Il campione lo preleva ARPAT, il divieto lo dispone il Comune con un'ordinanza del sindaco su tutta l'area di balneazione interessata. Entro 72 ore dal superamento arriva un prelievo suppletivo: al primo esito nei limiti il divieto viene revocato, sempre con ordinanza sindacale.
PROVINCIA DI LUCCA — Chi fa le analisi non firma il divieto. Il prelievo e l'analisi delle acque di balneazione sono di ARPAT; quando un limite viene superato l'Agenzia lo comunica subito al Comune, che dispone il divieto temporaneo con un'ordinanza del sindaco estesa a tutta l'area di balneazione, con l'obbligo di collocare in loco la segnaletica che informa i bagnanti. Il monitoraggio si svolge ogni anno dal 1 aprile al 30 settembre.
Ogni quanto si controlla dipende dalla classe assegnata all'area. Una volta al mese per le aree "eccellente" e "buona", per i punti aggiuntivi e per i tratti già coperti da divieto permanente per motivi igienico-sanitari, dove il campionamento serve a verificare il risanamento; ogni 15 giorni per le aree di classe "sufficiente". La frequenza quindicinale è stata introdotta nel 2016 dalla Regione Toscana. Le classi previste sono quattro: eccellente, buona, sufficiente, scarsa; per le acque classificate "scarsa" la norma porta al divieto permanente.
I parametri che decidono l'idoneità sono due, entrambi microbiologici: Escherichia coli ed enterococchi intestinali. Il campione si preleva dove il fondale ha una profondità compresa fra 80 e 120 centimetri, affondando il contenitore circa 30 centimetri sotto la superficie; sulle scogliere a picco il prelievo si fa vicino alla roccia. Basta il superamento di uno solo dei due parametri per far scattare la comunicazione al Comune. Questi sono i valori limite indicati da ARPAT.

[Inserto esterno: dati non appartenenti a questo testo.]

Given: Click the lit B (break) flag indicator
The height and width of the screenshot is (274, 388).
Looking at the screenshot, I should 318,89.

| Corpo idrico | Enterococchi intestinali | Escherichia coli |
|---|---|---|
| Acque marine | 200 MPN/100 ml | 500 MPN/100 ml |
| Acque interne (laghi e fiumi) | 500 MPN/100 ml | 1000 MPN/100 ml |
Un divieto temporaneo non ha una durata scritta in anticipo: dura quanto l'inquinamento. Entro 72 ore dal superamento ARPAT esegue un prelievo suppletivo. Se l'esito conferma la contaminazione i prelievi si ripetono ogni giorno fino al rientro nei limiti; se l'esito è favorevole il divieto viene revocato, anche in questo caso con ordinanza del sindaco, dopo il primo risultato analitico favorevole successivo all'evento.

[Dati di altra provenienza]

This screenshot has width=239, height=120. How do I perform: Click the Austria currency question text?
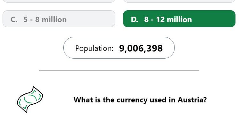[140, 100]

Se il primo suppletivo è già nei limiti, il Comune può attivare la procedura dell'inquinamento di breve durata, con un ulteriore prelievo entro 7 giorni dalla fine dell'episodio: serve a escludere quel campione dal calcolo della classificazione, e si può applicare al massimo al 15% dei campioni di routine delle ultime 4 stagioni balneari. Esiste poi il divieto preventivo: davanti a un guasto a un depuratore o all'attivazione degli scolmatori di piena, ARPAT chiede al Comune un'ordinanza cautelativa ai sensi dell'art. 10 del D.Lgs 116/08 e informa per conoscenza Asl, gestore del servizio idrico integrato e Regione Toscana. In quei casi il prelievo già in calendario viene spostato a dopo la fine dell'inquinamento, entro 4 giorni dalla data prevista.